All-Star point guard Chris Paul has a busy summer ahead of him. Assuming he opts out of the last year of his deal with the Los Angeles Clippers, the floor general plans on meeting with his former employers as well as the Houston Rockets, Denver Nuggets, and the San Antonio Spurs, according to a Los Angeles Times report.
A True Floor General
Paul, a nine-time All-Star, would be a significant upgrade at the point guard position for any team that signs him. The former fourth overall pick from the 2005 NBA Draft, saw his numbers dip a bit last season, but still averaged 18.1 points, 9.2 assists, and five rebounds in 61 games for the Clippers. Paul’s 10.6 win shares in 2016-17 were higher than the Rockets, Spurs, and Nuggets starting point guards combined (8.5). In his six seasons in the City of Angels, Paul averaged 18.8 points, 9.8 dimes, and 3.6 boards along with a 26.2 Player Efficiency Rating and 78.2 win shares.
Paul the Last Hope For the Clippers?
The Clippers hold Paul’s Bird Rights, meaning the club can offer him an extra year and more money than any other team. Additionally, they can go into the luxury tax to retain the services of their superstar guard. That said, the Clippers first round loss to the upstart Utah Jazz, might have closed their championship window. Paul and Blake Griffin’s possible departures could spark a rebuilding period for an organization that was one of the worst run teams in pro sports before their recent resurgence.
Could Paul Chase a Ring in San Antonio?
Outside of L.A., the Spurs give Paul the best chance to compete for a championship. San Antonio finished with the second-best record in the NBA last year and held a commanding lead over the Golden State Warriors in game one of the Western Conference Finals before Zaza Pachulia placed his foot in Kawhi Leonard’s landing spot following a jump shot, extinguishing their title hopes.
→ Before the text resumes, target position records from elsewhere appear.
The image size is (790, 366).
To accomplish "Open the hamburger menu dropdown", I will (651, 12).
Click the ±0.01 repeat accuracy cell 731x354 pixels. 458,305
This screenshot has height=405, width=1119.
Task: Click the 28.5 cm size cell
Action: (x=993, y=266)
Signing Paul would allow the Spurs to move Tony Parker into a more limited role when he returns from injury and possibly let free agent Patty Mills walk. His usage rate might drop a bit in Gregg Popovich’s system, but Paul’s efficient shooting (he has a career .473/.370/.866 shooting line), tremendous passing and court vision should allow him to transition into the offense with little difficulty. However, Paul may struggle to fit under onto the team’s payroll; the Spurs have $95 million on the books in 2017-18 and the price for the future Hall-of-Famer may be too steep unless they swing a trade or two.
CP3 and The Beard
Should Paul land in Houston, he would join possible league MVP James Harden and a team that chucked a league-high 40.3 three-point attempts per game. Harden’s presence could shift the 32-year-old into a secondary role while giving Mike D’Antoni another playmaker when “The Beard” needs a breather. For what it’s worth, Paul also compiled slightly more defensive win shares than well regarded “three-and-D” guard Patrick Beverley, which should assuage any concerns about a drop-off on that side of the floor. Like the Spurs, the Rockets may need to make some shrewd roster moves before negotiating a deal with Paul; they have over $91 million on the books for next season.
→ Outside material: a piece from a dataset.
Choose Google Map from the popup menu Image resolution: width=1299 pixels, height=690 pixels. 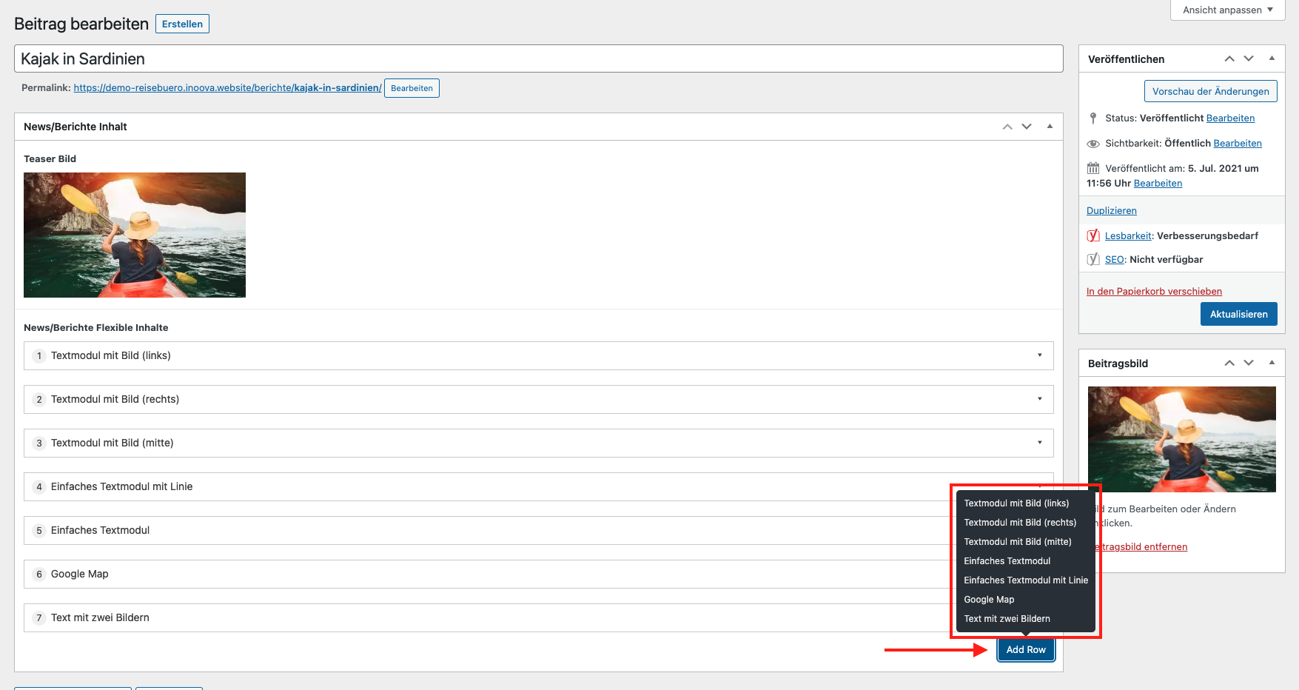pyautogui.click(x=989, y=600)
Paul in the Mile High City?
Outside of the Clippers, the Nuggets have the most cap room to sign Paul to a max contract. They also have the least amount of talent of the four interested teams. Still, this was a team that missed the playoffs by a single game a season ago and they have some interesting pieces, chief among them breakout star Nikola Jokic and recent VAVEL interviewee Kenneth Faried. Paul is a clear improvement over Emmanuel Mudiay and journeyman Jameer Nelson. Paul would bring much-needed stability to Denver, but the Nuggets do not have a team capable of dethroning the Warriors.
Not matter where Paul ends up, his signing is sure to alter the fortunes of several teams.
Only time will tell as the NBA Free Agency period is set to begin on July 1. Hold on to your hats, folks.